Telangana Jagarana Sena is an outfit launched by the Telangana Rashtra Samithi, an Indian political party striving to establish a separate Telangana state within the boundaries of India, on 10 September 2005.

The goal behind the forming of the TJS was, according to TRS, to "counter anti-Telangana forces". TJS sainiks wears a white uniform and pink scarfs (pink is the colour of TRS). The sainiks are training in using lathis.
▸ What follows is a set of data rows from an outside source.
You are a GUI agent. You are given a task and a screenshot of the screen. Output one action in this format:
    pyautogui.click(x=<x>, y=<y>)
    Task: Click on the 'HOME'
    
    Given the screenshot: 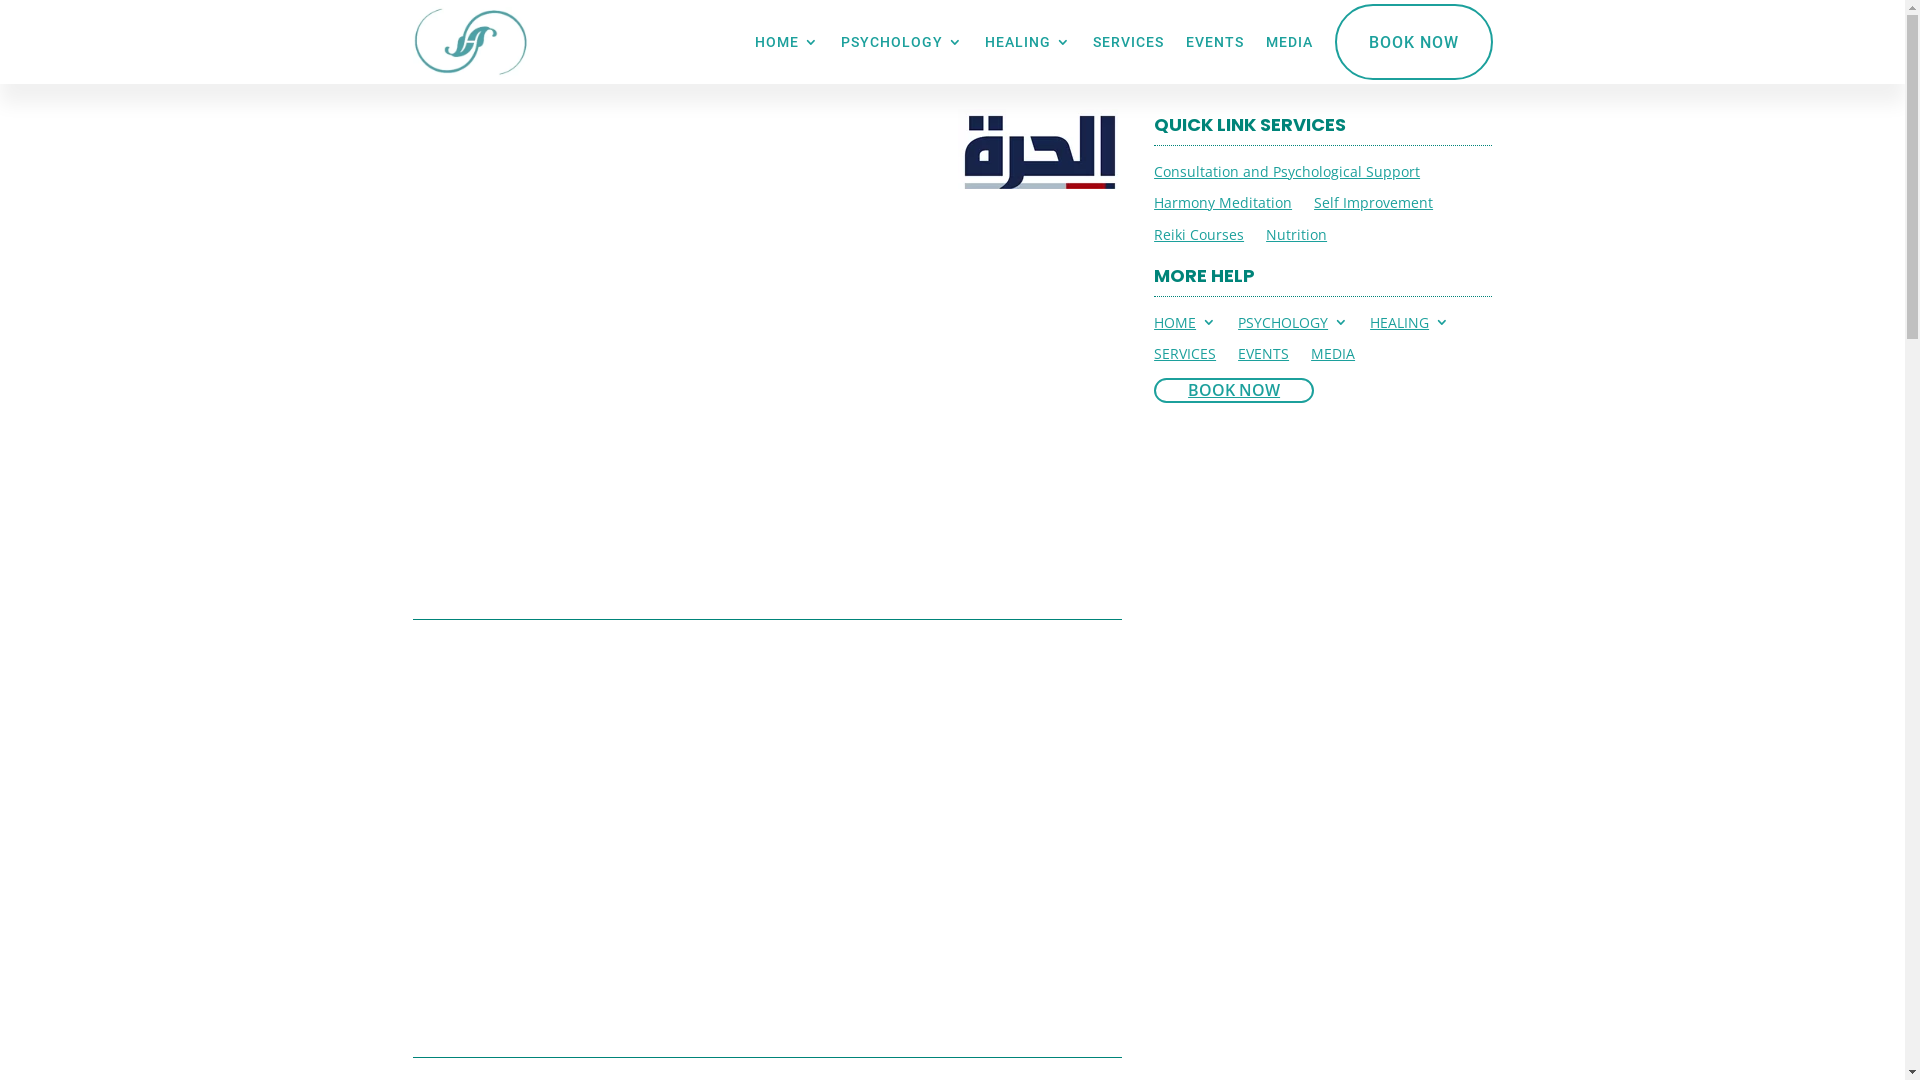 What is the action you would take?
    pyautogui.click(x=1185, y=325)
TRS leader A. Narendra has however stated that TJS are willing to take up AK-47s in the struggle for Telangana statehood, a statement that provoked criminal charges against him.

TJS has been accused of being 'the militant wing of TRS'. TRS leaders have however claimed that TJS are committed to working within the limits of the Indian Constitution.

The Chief Commander of TJS(Telangana Jagarana Sena) is Koride Umakanth, a former Rashtriya Swayamsevak Sangh activist.

The TRS formally launched TJS(Telangana Jagarana Sena) on 10 September to counter anti-Telangana forces, by organising a full-fledged training camp for lathi-wielding cadres. 'Chief Commander' Koride Umakanth, a former RSS vibhag pramukh at Hyderabad, heads the Sena.

The first batch of 600 'preraks' (motivators) of TJS was given basic induction training at a drill. They would be imparted training in martial arts.

The volunteers, donning white shirts and trousers and pink scarves (khanduvas), carried full-length lathis on their shoulders. Chandrasekhar Rao and Union Minister of State for Rural Development A Narendra, led the inaugural parade at the three-day camp.